Inde-Pakistan : Jeux sur frontière près d’Amritsar

Un étrange cérémonial fait s’affronter chaque soir l’Inde et le Pakistan, à la frontière de Wagah Border. Indiens et Pakistanais viennent soutenir leur pays, dans une atmosphère plus sportive que belliqueuse.

Textes et photos : Kilian FICHOU et Martin GABRIELS, au Penjab

Dès 14h, une longue file de personnes s’agglutine devant l’entrée du poste frontière de Wagah Border. Chaque jour, ils sont près de 10000 à venir assister à la cérémonie de clôture de la frontière entre l’Inde et le Pakistan.

Wagah Border se trouve à une trentaine de kilomètres d’Amritsar, dans le nord-ouest de l’Inde, à un jet de pierre à peine de la frontière pakistanaise.

A 16h, les portes s’ouvrent. On se croirait à un concert : des centaines d’Indiens se ruent le long des barbelés, se précipitant pour accéder aux meilleures places dans les tribunes. « Il faut que tu participes, c’est une compétition ! », s’égosille un gamin hirsute, brandissant une poignée de drapeaux barrés de blanc, d’orange et de vert, les couleurs de l’Inde.

« C’est une sortie familiale, s’enthousiasme Mohinder Singh, venu avec femme, beaux-frères, neveux et enfants. C’est un peu comme aller à un match de cricket. » Mais lorsqu’on évoque les tensions entre les deux pays, Mohinder évite de répondre : « C’est une trop longue histoire. Nous ne sommes pas ici pour ça. Nous sommes ici pour nous amuser. »

17 h 30, les festivités commencent. Des jeunes filles font d’incessants allers et retours en brandissant le drapeau indien, sous les « hourras » de l’assemblée.

Dans les tribunes, les spectateurs reprennent en chœur les refrains des derniers tubes à la mode. Pour tout chant patriotique, ils entonnent « Jai ho », bande-originale du film « Slumdog Millionnaire ».

Avec une solennité théâtrale, les soldats indiens défilent au pas de course devant une foule en délire. Le torse bombé, l’allure martiale, ils lèvent haut la jambe à chaque foulée et claquent des talons.

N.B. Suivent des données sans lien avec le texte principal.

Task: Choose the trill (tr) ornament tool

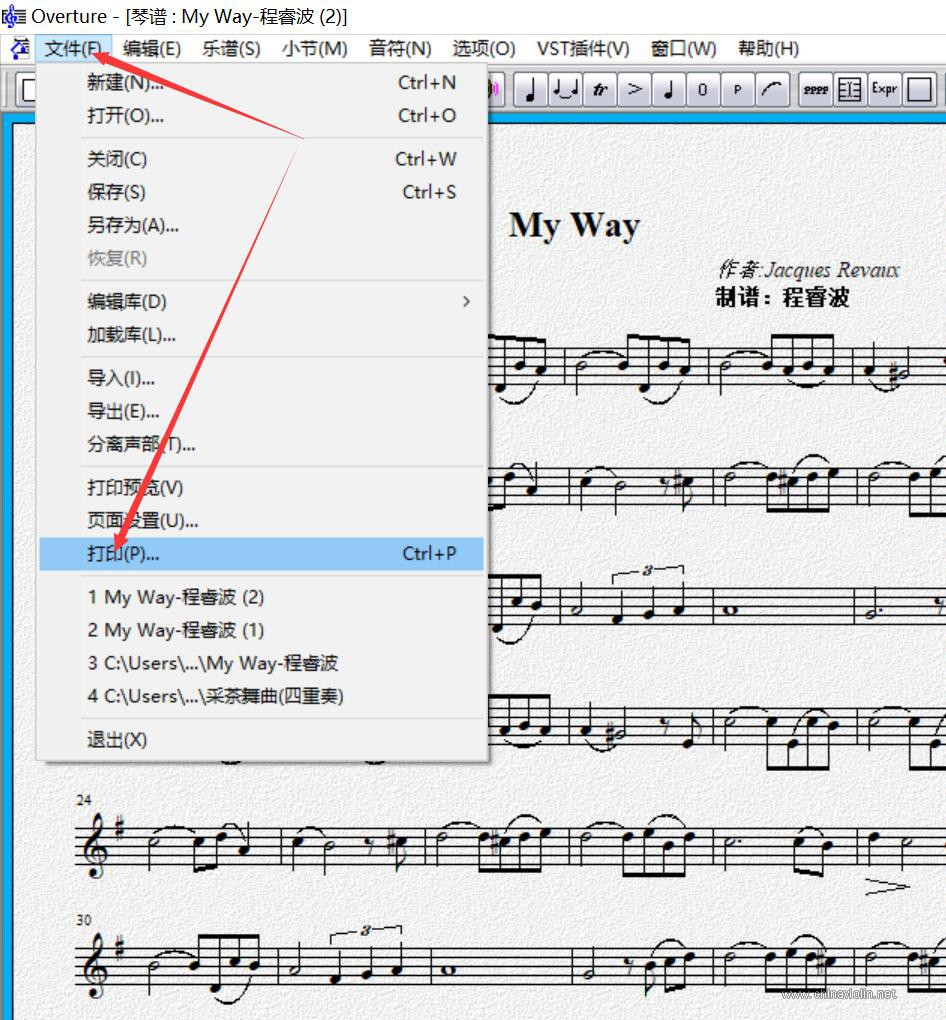Action: tap(599, 89)
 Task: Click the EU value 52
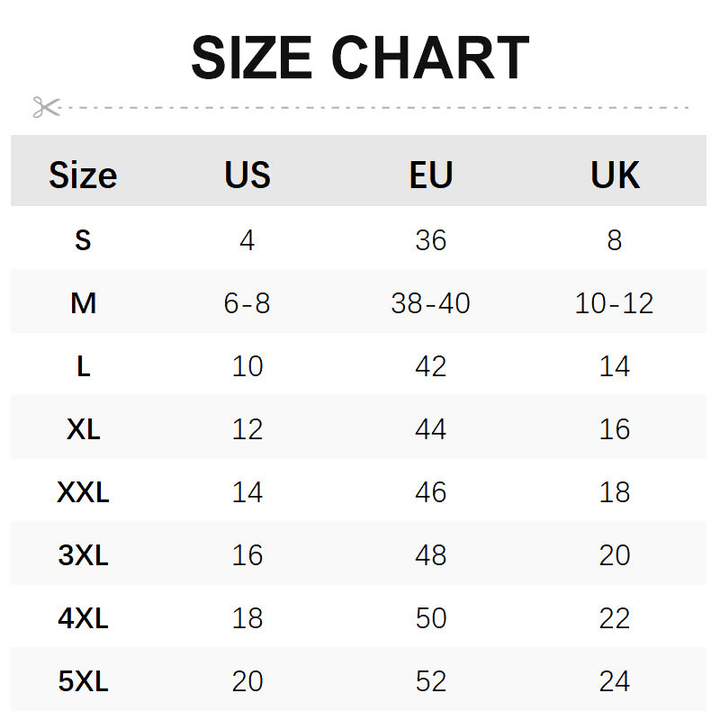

« Hindustan ! » clament les spectateurs comme s’ils supportaient une équipe de football. « Pakistan ! » leur répond la foule massée de l’autre côté de la frontière. « Il n’est pas question d’une quelconque animosité, assure Vishal. C’est plutôt un jeu, à celui qui criera le plus fort. »

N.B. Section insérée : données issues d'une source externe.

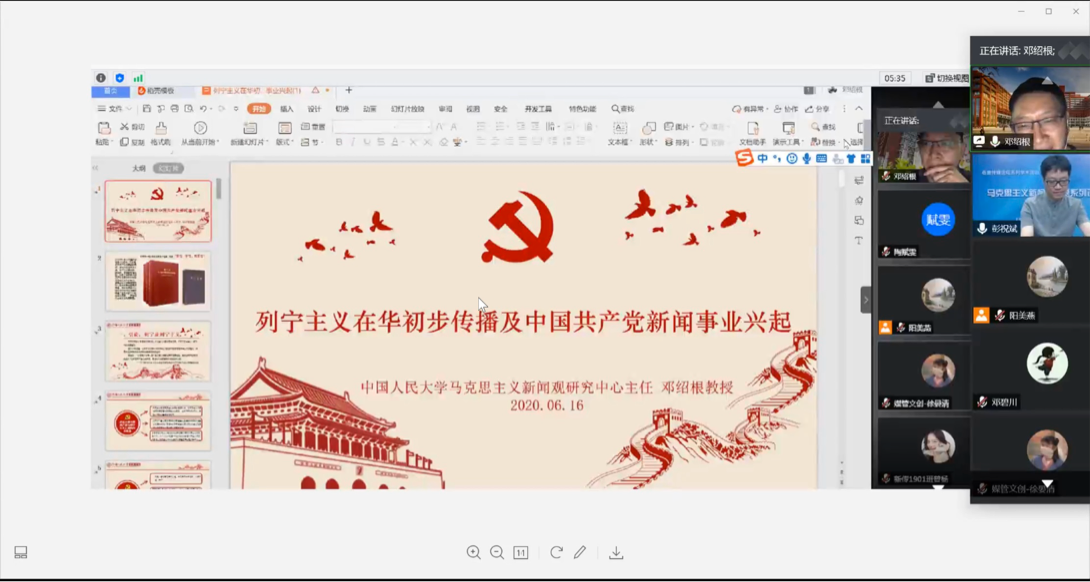1090x582 pixels.
Task: Click the 分享 share button
Action: (x=818, y=109)
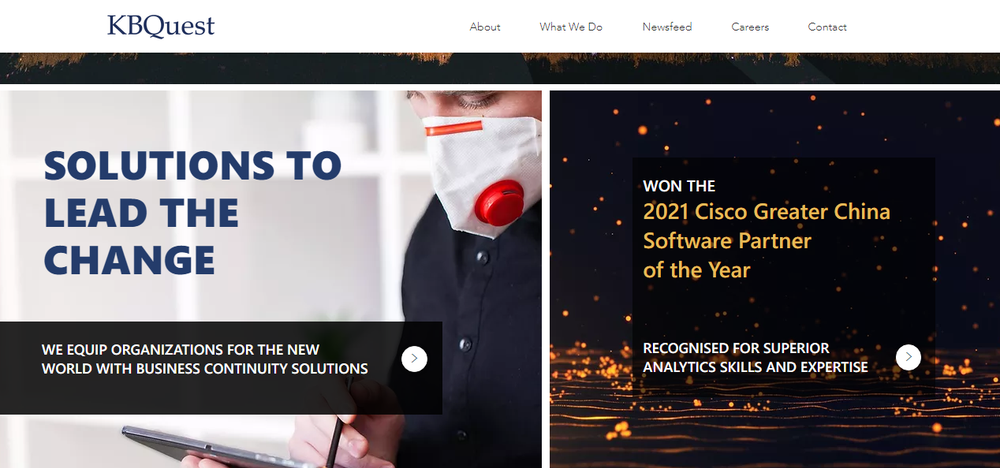The width and height of the screenshot is (1000, 468).
Task: Open the 2021 Cisco Software Partner award text
Action: coord(766,240)
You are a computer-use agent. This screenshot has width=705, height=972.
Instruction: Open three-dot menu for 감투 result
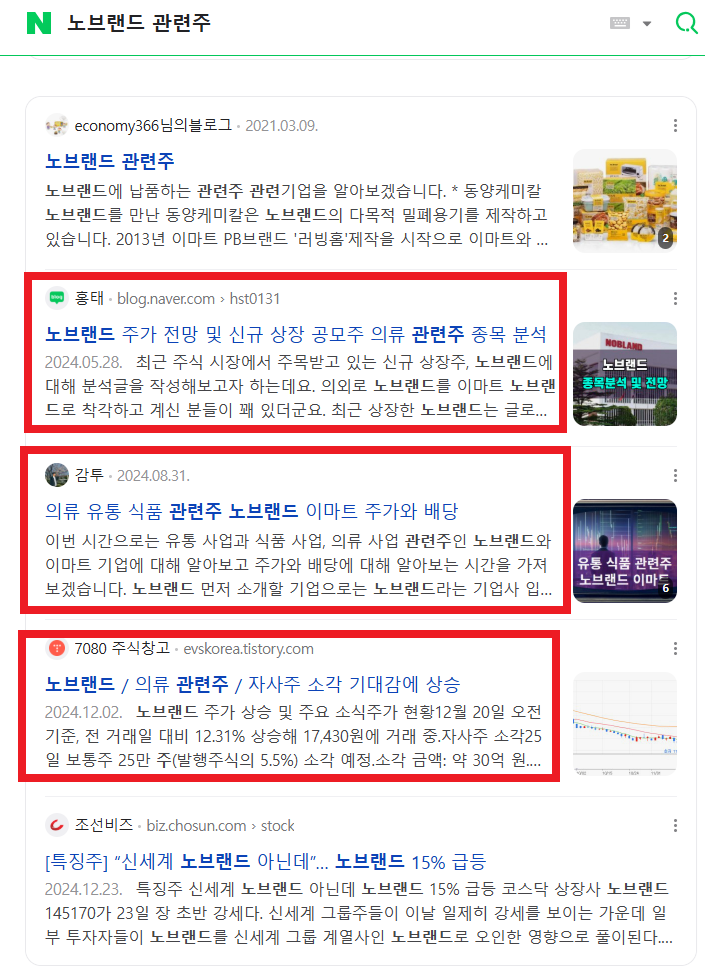coord(675,475)
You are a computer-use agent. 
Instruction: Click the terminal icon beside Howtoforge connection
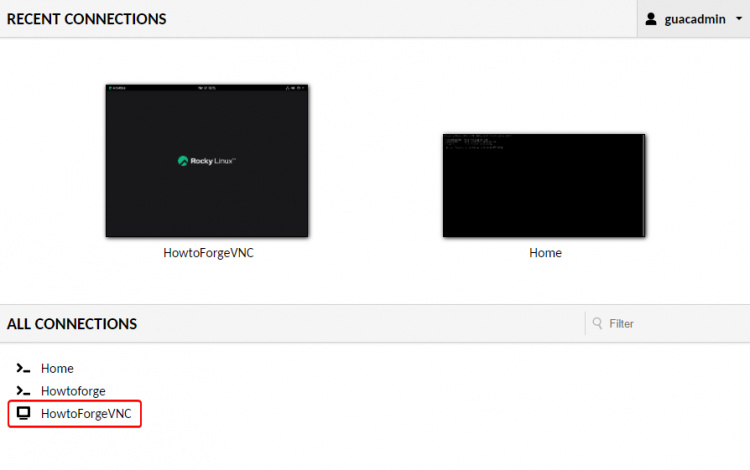[23, 390]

Côté pakistanais, les tribunes sont à moitié vides et séparent strictement hommes et femmes. La faute à une situation politique plus tendue dans le pays.

Au bout d’une cérémonie longue de trois quarts d’heure, les soldats indiens et pakistanais baissent leurs drapeaux respectifs, marquant la fin des festivités.

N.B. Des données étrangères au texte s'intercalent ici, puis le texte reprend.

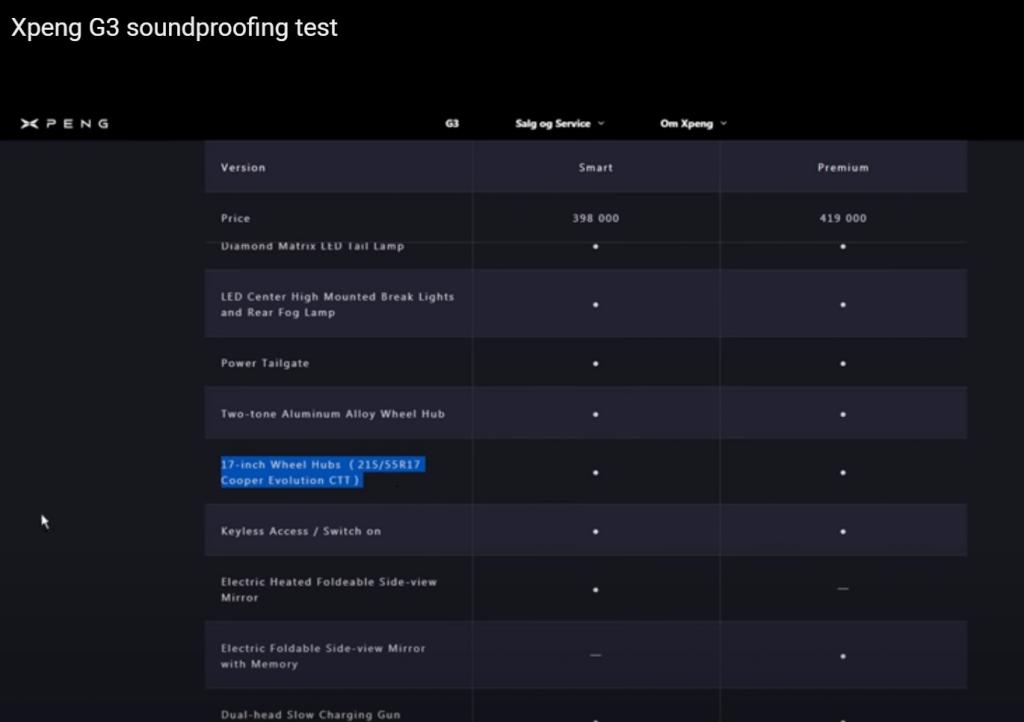Image resolution: width=1024 pixels, height=722 pixels.
Task: Click the Premium price 419 000
Action: 843,218
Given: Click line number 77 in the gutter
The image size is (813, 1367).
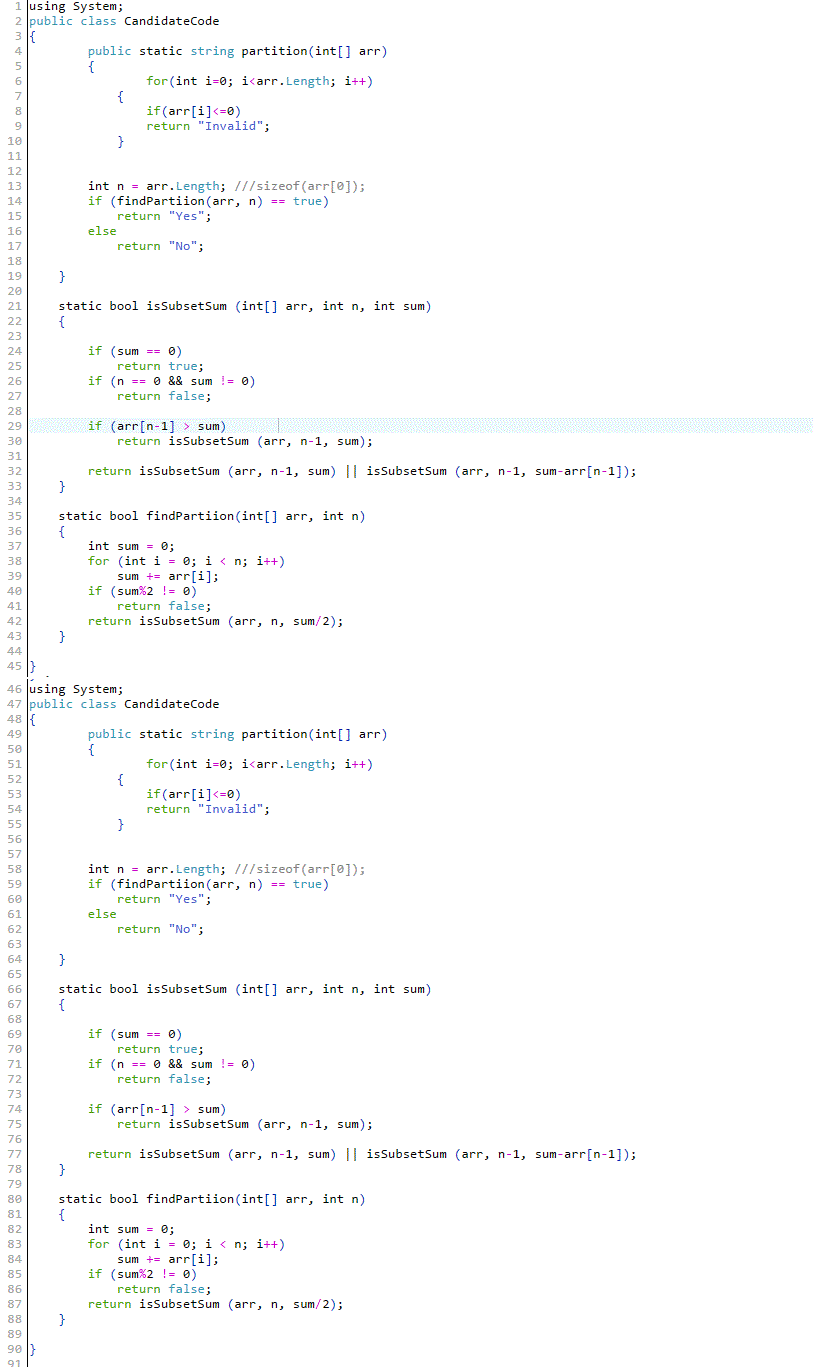Looking at the screenshot, I should coord(13,1154).
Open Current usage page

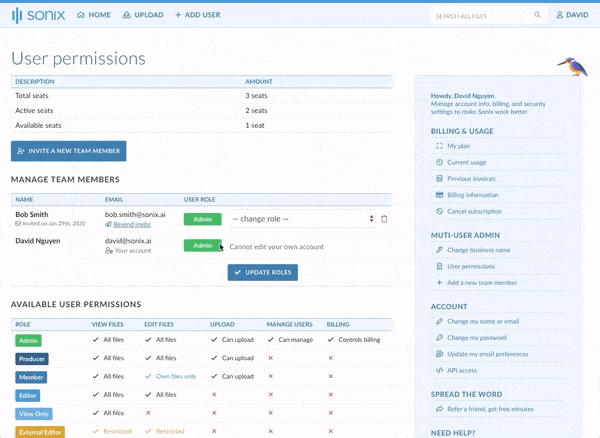[467, 162]
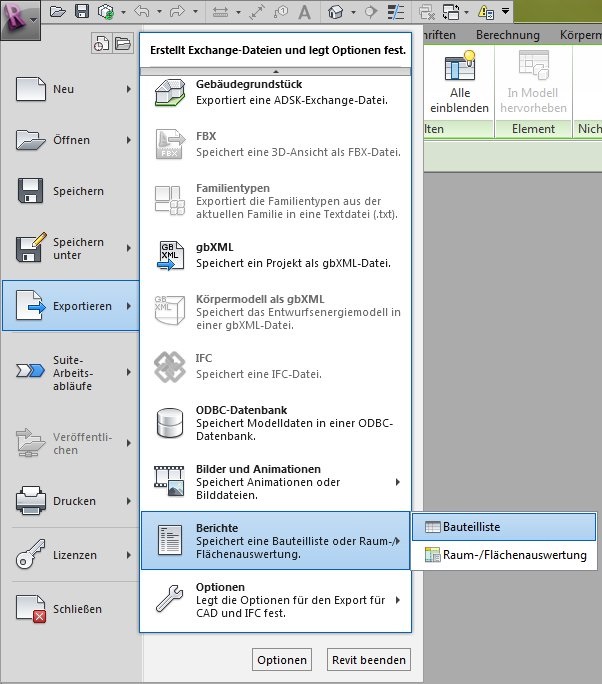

La frontière est désormais fermée pour la nuit. Toutefois, un bus a eu le temps de franchir discrètement la barrière vers le Pakistan avant qu’elle ne soit définitivement close, rappelant brièvement que l’endroit a tout de même une fonction officielle. C’est le seul point de passage routier entre les deux pays.